→ Aim of the exercise
Pick up the science-tagged blog posts after their last sentence and continue the final post, the one about Wired magazine.

That Canadian guy in England

Posts tagged “science

Shiny

This is an elegant and beautiful example of the kind of thing Wired was talking about in the article I mentioned earlier. Artist Todd Falkowsky has processed thousands of photographs of all the Canadian capital cities into the three most predominant colours present in each.

It’s interesting, and a sincerely impressive feat of applying technology to art and culture, and there’s not much else to it. If you’re from TO, you might recognize the cherry red of the TTC in its palette: but only if you access a preexisting model of information, boo.

Lots of compelling data, zero meaningful content.  I’m being impetuous, I realize, but I’m a politics student.  It is extremely cool.


What of Libertarians?

This amuses me immensely. Conservatism as a psychological buffer! Silly conservatives, the state of Canadian politics, among other things, makes perfect sense now. Be sure to hit the teensy audio player at the top of the article, I missed it the first time.

It’s things like this that make me adore Scientific American.


Them’s fightin’ words

I’ve been reading Wired magazine’s Top Stories feed for about six months now, and while it’s always been concerned with the intersection of technology, politics and culture, I’ve never actually sat down with a proper article before. I’m using my powers of intuition to their absolute limits here, but I’m sensing that the editors have a penchant for shit-disturbing. I admire that, I’ve always been attracted to the radical periphery of discussions, particularly as they pertain to such geeky topics as technoutopianism and futurology.

Items listed in a dataset
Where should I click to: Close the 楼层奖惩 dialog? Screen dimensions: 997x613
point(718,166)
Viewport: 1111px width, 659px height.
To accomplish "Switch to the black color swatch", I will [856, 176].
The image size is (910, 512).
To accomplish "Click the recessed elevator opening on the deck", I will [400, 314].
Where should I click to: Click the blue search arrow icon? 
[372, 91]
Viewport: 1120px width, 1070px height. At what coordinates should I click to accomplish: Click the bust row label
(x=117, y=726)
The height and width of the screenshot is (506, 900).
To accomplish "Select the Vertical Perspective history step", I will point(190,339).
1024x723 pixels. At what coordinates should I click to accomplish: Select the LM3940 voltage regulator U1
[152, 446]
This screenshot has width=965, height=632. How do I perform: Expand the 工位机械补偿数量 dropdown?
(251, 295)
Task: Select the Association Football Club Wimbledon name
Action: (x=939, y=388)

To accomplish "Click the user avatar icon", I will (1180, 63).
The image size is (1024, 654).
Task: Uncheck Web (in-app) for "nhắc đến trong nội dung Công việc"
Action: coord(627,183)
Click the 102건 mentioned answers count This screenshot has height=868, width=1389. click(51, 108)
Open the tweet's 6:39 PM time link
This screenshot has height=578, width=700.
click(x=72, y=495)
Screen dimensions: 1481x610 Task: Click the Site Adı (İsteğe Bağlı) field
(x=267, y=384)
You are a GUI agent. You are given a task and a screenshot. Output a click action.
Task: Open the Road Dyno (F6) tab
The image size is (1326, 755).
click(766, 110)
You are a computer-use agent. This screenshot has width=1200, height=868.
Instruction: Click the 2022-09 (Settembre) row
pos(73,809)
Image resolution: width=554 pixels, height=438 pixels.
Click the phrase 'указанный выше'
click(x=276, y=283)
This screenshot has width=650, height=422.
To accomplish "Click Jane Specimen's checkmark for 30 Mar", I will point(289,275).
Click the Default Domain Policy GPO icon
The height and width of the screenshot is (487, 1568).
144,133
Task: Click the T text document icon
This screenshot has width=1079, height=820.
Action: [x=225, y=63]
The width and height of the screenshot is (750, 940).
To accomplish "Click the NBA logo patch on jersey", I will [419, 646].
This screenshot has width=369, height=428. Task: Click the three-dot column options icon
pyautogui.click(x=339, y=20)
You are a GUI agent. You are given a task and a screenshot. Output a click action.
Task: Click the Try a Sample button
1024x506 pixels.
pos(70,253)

→ Result of this task
While I’d like to say, in philosophical terms I appreciate the role which radicalism takes in balancing out the Luddite/conservative element I perceive as commonplace and oppressive in my day to day life, and I do, the mundane truth of it is I find the dreamers to be awesome.

Wired published most of their newest issue on the web yesterday. While I’m comfortable with the lads at the mag gleefully flogging the Environmentalist status quo, among other suitably anti-PC stances, something is rotten about their angle on the “Petabyte age”, or at least Chris Anderson’s article The End of Theory  and its notion of the end of scientific theory.

I get that journalists are in the business of attempting to be the first one to say “I fucking called it”, a practice, I’m sure, involving scores of cloaked and hooded men whispering over the light of guttering candles, the act of naming the stuff of distant threads of time ushering dark powers to whichever thrall is blessed by being the first. But this is taking things a bit far, somewhere between the reasonable “we are headed toward a paperless society” and the “humans will marry robots by the year 2050”. The article itself is a great read, extremely well written while raising compelling points, but there’s a limit to how well one can stomach an article subtitled “…Scientific Method Obsolete”.

The article itself is a great read, but the thrust of it is this: the ever advancing computational strength available in the modern age has begun to redefine not simply how we collect data – about everything and anything – but also how and what we learn. Scientific models in all fields are always wrong, hence why they’re constantly modified and updated, and thus the why of understanding phenomenon can be discarded in favour of increasingly rich volumes of what is.

The colossal elephant in the room, however, is the idea that we can excise meaning from information and still learn from it. While the author is careful to focus his parlance on the extinction of models from scientific theory, I find it difficult to separate this from the fact of meaning. How do we understand the Theory of Evolution without any underlying model? We may collect volumes of data to perceive that species change over sequential generations, but what do we understand if our inquiry exists wholly within this step?

This amounts to an assertion that interpretation can be replaced by pure mathematics.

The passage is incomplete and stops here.